Collected data
# # #

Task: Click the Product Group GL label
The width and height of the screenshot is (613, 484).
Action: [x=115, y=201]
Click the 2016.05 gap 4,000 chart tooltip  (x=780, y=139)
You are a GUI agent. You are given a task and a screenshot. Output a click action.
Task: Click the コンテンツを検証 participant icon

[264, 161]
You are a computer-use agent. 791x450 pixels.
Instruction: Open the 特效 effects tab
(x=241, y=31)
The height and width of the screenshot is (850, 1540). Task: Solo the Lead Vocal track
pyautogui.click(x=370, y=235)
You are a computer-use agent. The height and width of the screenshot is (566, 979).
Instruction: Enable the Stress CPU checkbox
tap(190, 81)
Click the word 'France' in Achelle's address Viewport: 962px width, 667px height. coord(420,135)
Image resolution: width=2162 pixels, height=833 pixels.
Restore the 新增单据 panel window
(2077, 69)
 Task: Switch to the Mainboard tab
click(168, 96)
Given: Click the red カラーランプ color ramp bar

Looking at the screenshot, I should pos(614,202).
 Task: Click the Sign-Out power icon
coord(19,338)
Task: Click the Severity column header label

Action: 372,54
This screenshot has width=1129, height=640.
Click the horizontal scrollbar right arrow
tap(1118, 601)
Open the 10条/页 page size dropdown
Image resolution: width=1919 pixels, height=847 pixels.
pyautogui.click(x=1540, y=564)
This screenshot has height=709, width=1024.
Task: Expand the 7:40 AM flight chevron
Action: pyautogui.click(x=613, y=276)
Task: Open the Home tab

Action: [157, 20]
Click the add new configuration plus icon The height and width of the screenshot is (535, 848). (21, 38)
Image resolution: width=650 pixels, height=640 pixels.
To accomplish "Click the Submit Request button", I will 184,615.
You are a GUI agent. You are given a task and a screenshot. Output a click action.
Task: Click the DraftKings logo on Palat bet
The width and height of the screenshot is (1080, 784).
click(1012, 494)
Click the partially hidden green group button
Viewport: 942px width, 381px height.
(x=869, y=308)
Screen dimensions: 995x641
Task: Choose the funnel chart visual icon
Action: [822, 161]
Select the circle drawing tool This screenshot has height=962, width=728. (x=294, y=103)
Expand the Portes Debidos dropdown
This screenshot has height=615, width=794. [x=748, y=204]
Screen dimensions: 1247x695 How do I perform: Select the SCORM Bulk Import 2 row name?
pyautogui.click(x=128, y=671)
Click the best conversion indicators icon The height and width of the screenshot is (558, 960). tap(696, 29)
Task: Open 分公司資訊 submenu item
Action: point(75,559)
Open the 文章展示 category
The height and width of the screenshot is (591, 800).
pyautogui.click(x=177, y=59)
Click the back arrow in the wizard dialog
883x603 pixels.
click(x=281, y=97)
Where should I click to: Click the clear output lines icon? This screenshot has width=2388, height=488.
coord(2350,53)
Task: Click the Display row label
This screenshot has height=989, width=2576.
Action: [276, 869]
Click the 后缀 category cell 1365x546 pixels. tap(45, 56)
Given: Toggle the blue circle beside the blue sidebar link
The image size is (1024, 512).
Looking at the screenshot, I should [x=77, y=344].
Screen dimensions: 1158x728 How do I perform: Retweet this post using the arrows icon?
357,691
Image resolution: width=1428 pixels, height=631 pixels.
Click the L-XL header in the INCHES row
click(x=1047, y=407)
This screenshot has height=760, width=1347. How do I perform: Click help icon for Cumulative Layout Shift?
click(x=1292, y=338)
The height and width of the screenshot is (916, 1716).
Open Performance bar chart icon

# # #

Transcribe, exactly and without additions, the lines of the records above, beginning with the line that contains "Image resolution: width=2162" and ending with the line that contains "Open the 10条/页 page size dropdown", both included.

**Task result**.
Image resolution: width=2162 pixels, height=833 pixels.
Restore the 新增单据 panel window
(2077, 69)
 Task: Switch to the Mainboard tab
click(168, 96)
Given: Click the red カラーランプ color ramp bar

Looking at the screenshot, I should pos(614,202).
 Task: Click the Sign-Out power icon
coord(19,338)
Task: Click the Severity column header label

Action: 372,54
This screenshot has width=1129, height=640.
Click the horizontal scrollbar right arrow
tap(1118, 601)
Open the 10条/页 page size dropdown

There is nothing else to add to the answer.